Mais Abbas a mis l’accent sur le pragmatisme dans sa campagne, affirmant qu’il travaillerait avec quiconque s’engage à résoudre les problèmes essentiels de la société arabo-israélienne, comme la lutte contre le crime et le développement économique. « Nous devons essayer de négocier et de négocier afin d’obtenir des réalisations pour notre peuple », a-t-il déclaré au Jerusalem Post en novembre.

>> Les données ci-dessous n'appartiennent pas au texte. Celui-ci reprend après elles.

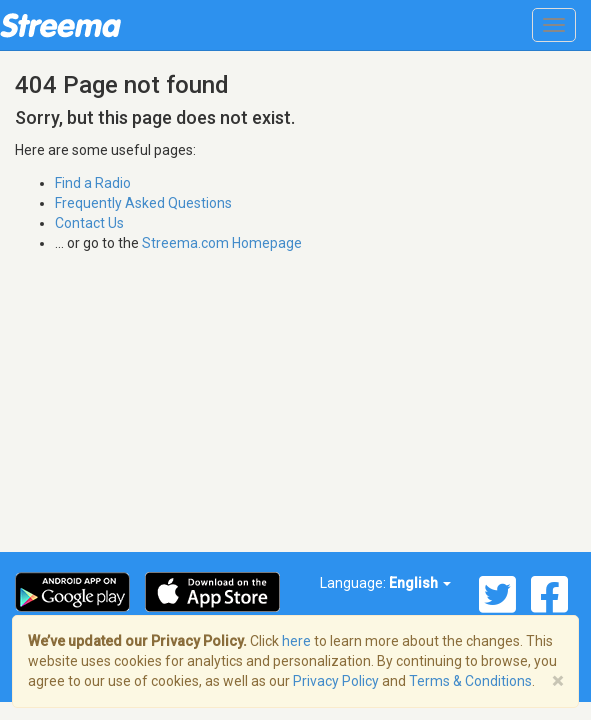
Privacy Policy (336, 681)
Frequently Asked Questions (143, 203)
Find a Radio (93, 183)
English (420, 583)
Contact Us (89, 223)
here (296, 641)
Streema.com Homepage (222, 243)
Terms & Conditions (470, 681)
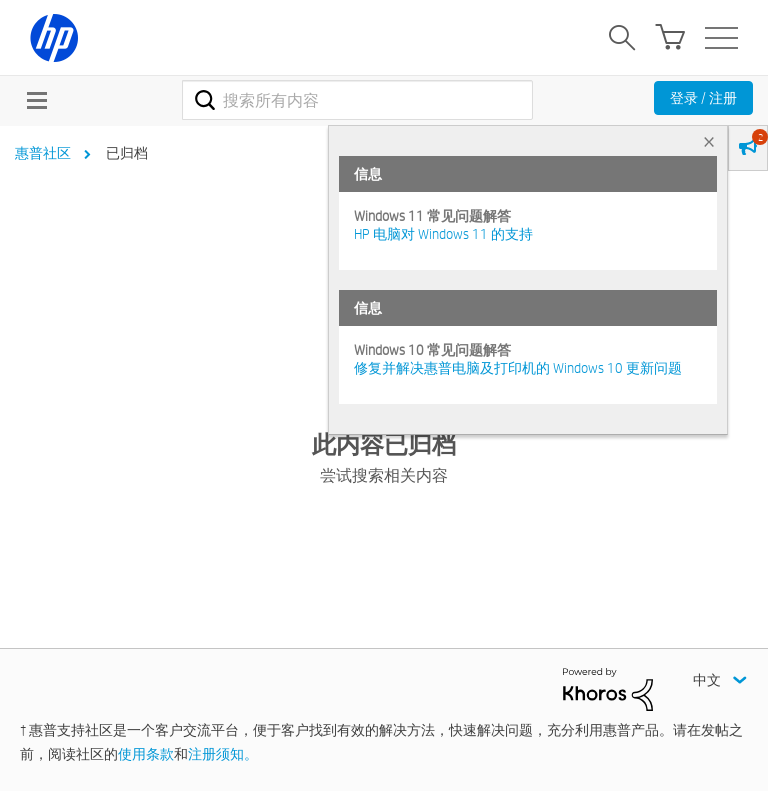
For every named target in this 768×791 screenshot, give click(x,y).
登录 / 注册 (703, 98)
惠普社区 (43, 153)
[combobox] (357, 100)
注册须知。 (223, 754)
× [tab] (709, 141)
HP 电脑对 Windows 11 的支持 (443, 234)
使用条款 (146, 754)
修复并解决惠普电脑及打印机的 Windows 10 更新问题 (518, 368)
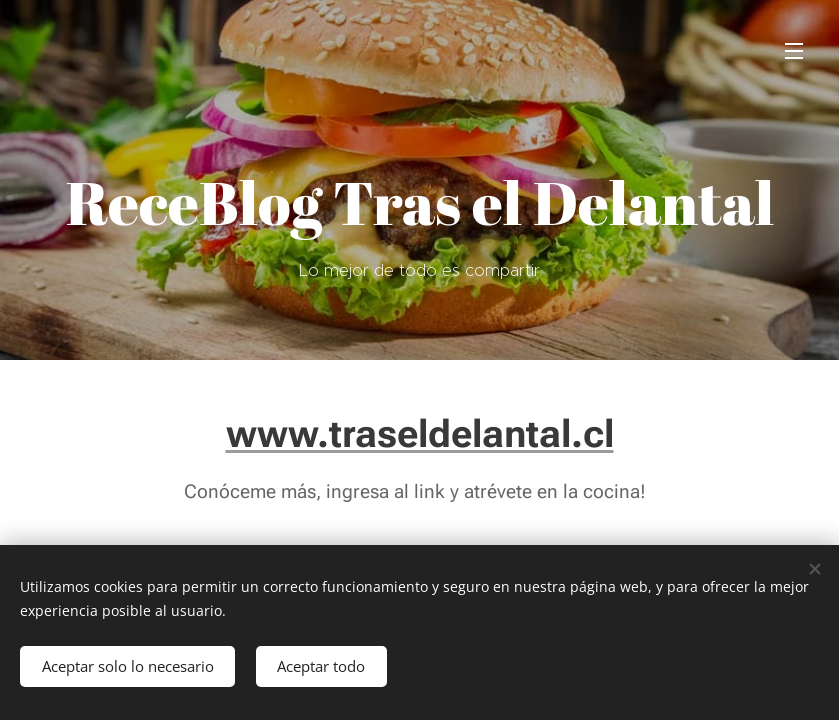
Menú (794, 51)
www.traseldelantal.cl (420, 433)
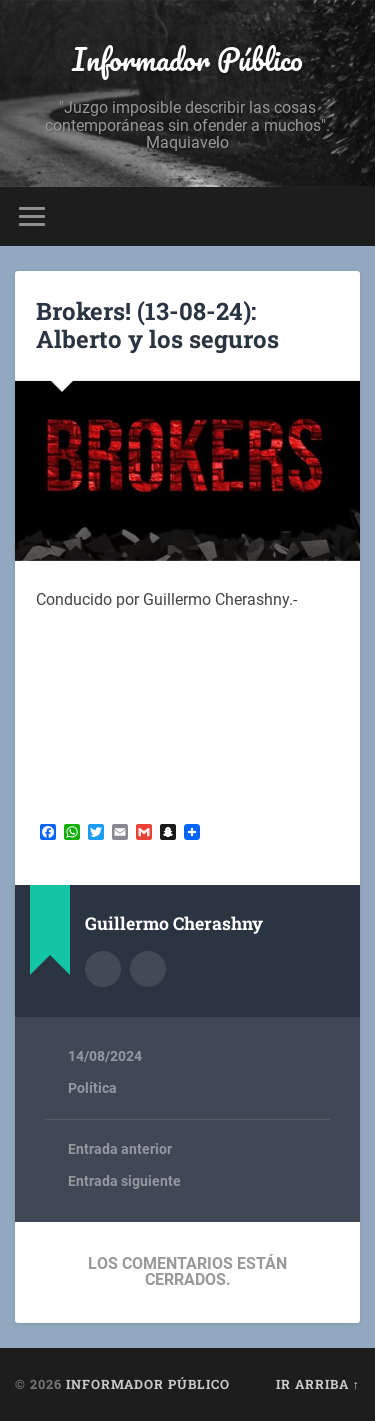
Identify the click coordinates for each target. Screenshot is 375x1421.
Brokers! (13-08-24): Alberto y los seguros (157, 325)
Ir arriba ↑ (318, 1384)
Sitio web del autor (148, 969)
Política (92, 1088)
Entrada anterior (120, 1149)
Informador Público (187, 59)
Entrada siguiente (124, 1181)
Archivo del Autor (103, 969)
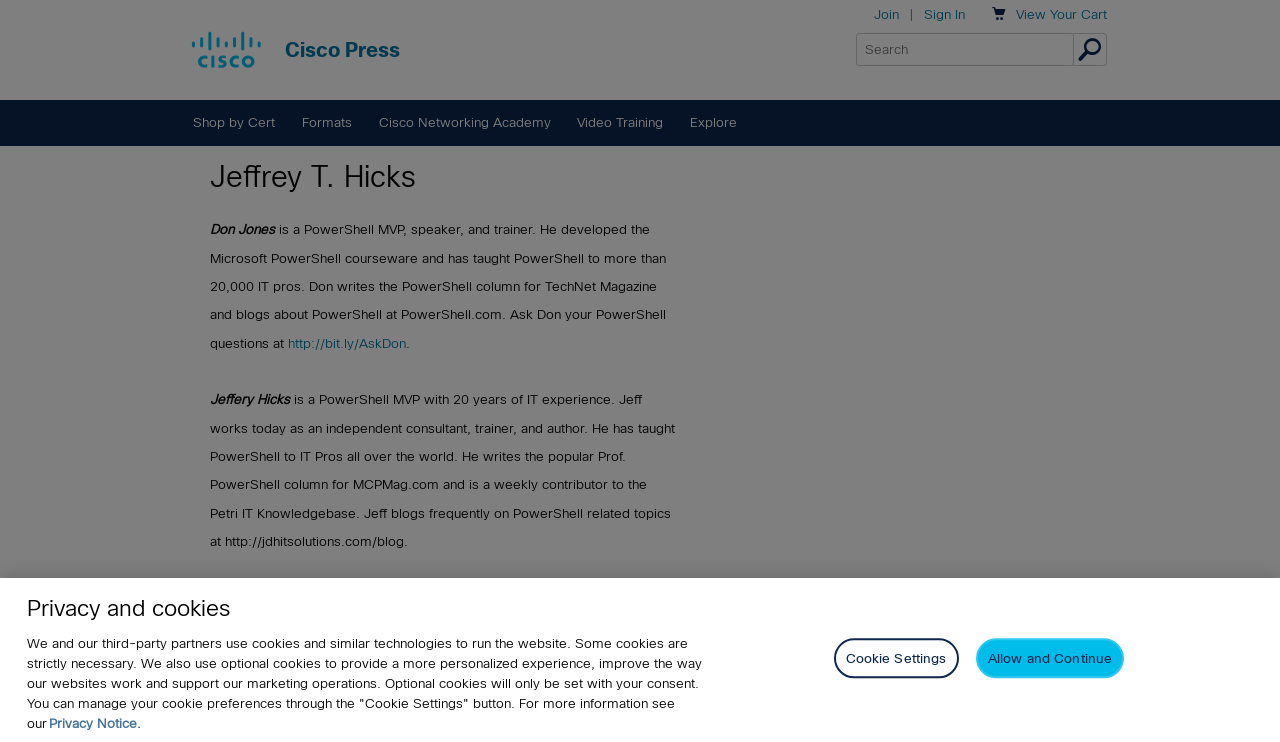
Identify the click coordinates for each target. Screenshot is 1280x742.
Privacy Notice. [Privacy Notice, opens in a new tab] (95, 723)
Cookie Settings (896, 658)
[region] (640, 660)
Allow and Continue (1050, 658)
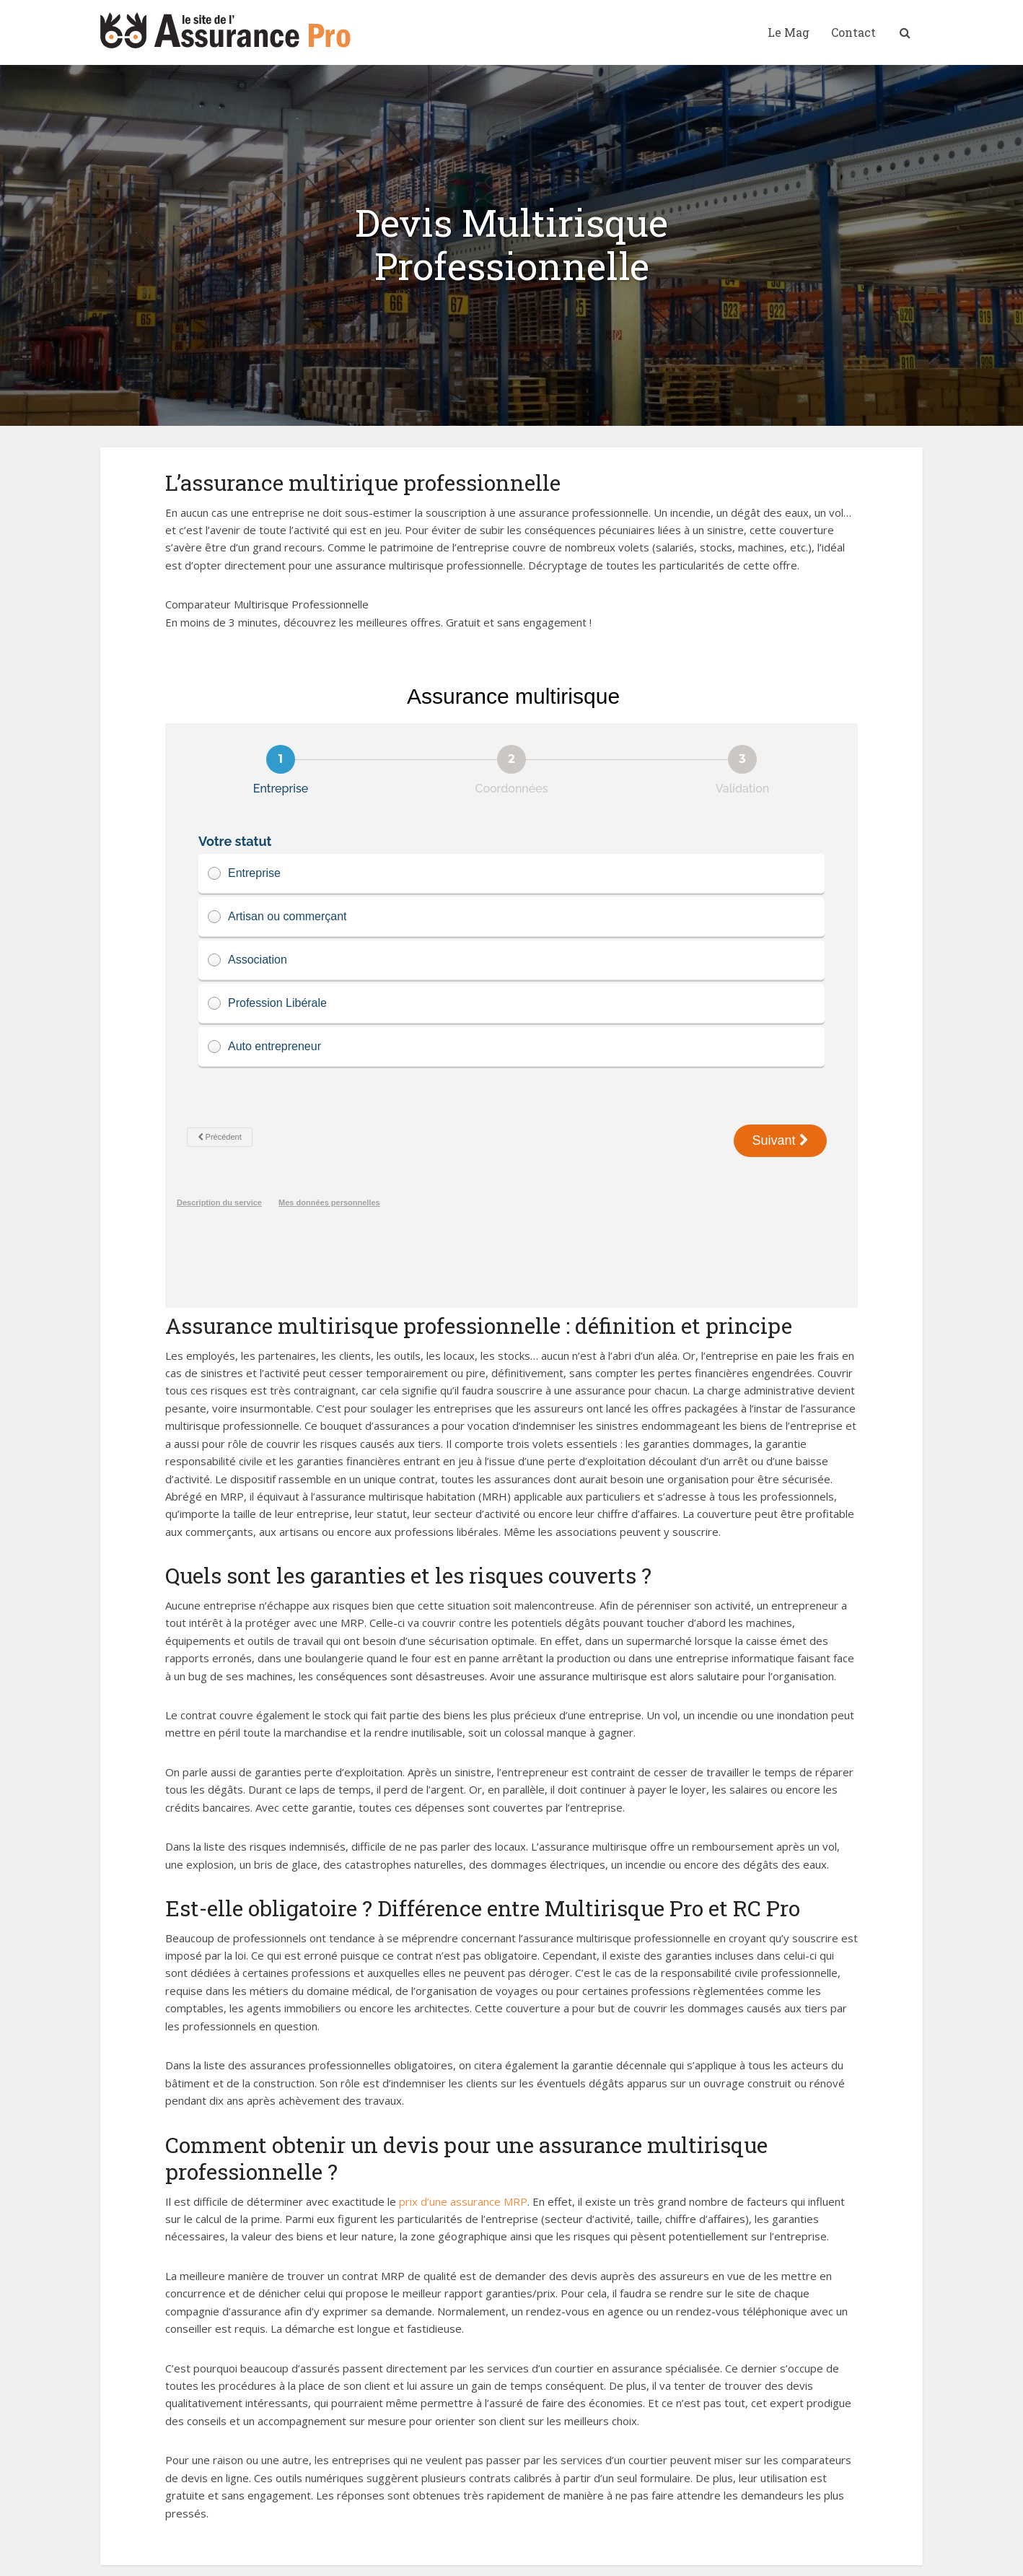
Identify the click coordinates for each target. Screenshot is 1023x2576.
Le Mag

Qu’est-ce qui pourrait gêner?

Dans le passé, Netanyahu a fait des partis arabes opposés – et des électeurs – une partie de ses campagnes électorales. En 2015, il a posté de manière controversée une vidéo avertissant que les Arabes israéliens (qui ont le droit de vote) « se dirigeaient vers les urnes en masse ».

Mais cette année, l’offre d’Abbas pourrait être tentante pour Netanyahu, qui fait face à un procès pour corruption et pourrait chercher tout le soutien possible pour faire adopter une loi lui accordant l’immunité contre les poursuites jusqu’à ce qu’il quitte ses fonctions. Mais l’un des alliés de Netanyahu, le parti d’extrême droite Sionisme religieux, a exclu de travailler avec Abbas à quelque titre que ce soit.

De même, les opposants à Netanyahu pourraient ne pas être en mesure de trouver un moyen d’inclure Abbas dans une coalition. Les partis anti-Netanyahu comprennent certains législateurs de droite qui se sont également opposés à un partenariat avec des partis arabo-israéliens.

Les deux camps ont besoin de chaque vote qu’ils peuvent obtenir au parlement, et si aucun des deux camps n’est capable de former une coalition, Israël se dirigera vers un cinquième tour d’élections, jetant l’avenir d’Abbas en l’air. Mais si Abbas convainc le Premier ministre ou ses adversaires de travailler avec lui, il pourrait décider de l’avenir d’Israël – et briser une barrière majeure pour sa plus grande minorité.